Produce the records below again, word for word, but stop after the line that contains "Click the Operation".

# [Extracted records]
######
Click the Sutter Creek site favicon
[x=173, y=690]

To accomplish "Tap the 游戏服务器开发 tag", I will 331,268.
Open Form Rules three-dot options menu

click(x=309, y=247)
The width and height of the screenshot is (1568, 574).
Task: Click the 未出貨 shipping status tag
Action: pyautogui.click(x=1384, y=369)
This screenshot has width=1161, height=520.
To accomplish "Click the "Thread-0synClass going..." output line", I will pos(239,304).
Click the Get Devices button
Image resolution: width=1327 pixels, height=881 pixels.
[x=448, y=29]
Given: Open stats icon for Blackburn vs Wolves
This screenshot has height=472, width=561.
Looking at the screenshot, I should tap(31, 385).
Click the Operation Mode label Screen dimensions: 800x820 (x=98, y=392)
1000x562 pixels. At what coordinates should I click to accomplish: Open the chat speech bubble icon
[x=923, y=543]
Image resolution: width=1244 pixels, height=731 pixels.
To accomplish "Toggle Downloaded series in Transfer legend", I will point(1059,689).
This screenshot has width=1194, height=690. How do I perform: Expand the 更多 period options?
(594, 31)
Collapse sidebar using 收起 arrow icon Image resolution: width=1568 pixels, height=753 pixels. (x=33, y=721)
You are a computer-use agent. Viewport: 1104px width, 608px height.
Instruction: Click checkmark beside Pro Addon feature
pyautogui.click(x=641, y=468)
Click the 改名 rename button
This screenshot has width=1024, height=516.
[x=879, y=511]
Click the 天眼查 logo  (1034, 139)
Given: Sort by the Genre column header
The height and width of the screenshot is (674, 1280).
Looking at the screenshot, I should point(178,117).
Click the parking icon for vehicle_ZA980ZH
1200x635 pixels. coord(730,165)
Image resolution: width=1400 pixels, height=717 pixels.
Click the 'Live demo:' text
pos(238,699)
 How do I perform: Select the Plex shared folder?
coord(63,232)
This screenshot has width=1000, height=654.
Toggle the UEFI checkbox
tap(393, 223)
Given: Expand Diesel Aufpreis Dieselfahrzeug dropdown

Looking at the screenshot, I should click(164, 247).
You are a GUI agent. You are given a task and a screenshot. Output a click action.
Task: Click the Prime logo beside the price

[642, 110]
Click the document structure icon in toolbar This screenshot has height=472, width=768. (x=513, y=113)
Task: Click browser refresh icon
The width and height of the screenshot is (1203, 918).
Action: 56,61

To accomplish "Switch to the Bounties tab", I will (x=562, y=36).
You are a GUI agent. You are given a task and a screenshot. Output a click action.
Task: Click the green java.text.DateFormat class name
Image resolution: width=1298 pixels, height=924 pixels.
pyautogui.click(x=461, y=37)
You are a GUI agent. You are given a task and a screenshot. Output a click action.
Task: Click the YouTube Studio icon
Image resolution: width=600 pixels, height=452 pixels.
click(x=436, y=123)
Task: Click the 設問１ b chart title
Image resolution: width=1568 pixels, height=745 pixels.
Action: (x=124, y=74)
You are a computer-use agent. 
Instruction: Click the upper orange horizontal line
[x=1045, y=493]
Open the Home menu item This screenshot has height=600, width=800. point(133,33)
######
# [Answer space]
Click the Sutter Creek site favicon
[x=173, y=690]

To accomplish "Tap the 游戏服务器开发 tag", I will 331,268.
Open Form Rules three-dot options menu

click(x=309, y=247)
The width and height of the screenshot is (1568, 574).
Task: Click the 未出貨 shipping status tag
Action: pyautogui.click(x=1384, y=369)
This screenshot has width=1161, height=520.
To accomplish "Click the "Thread-0synClass going..." output line", I will pos(239,304).
Click the Get Devices button
Image resolution: width=1327 pixels, height=881 pixels.
[x=448, y=29]
Given: Open stats icon for Blackburn vs Wolves
This screenshot has height=472, width=561.
Looking at the screenshot, I should tap(31, 385).
Click the Operation Mode label Screen dimensions: 800x820 (x=98, y=392)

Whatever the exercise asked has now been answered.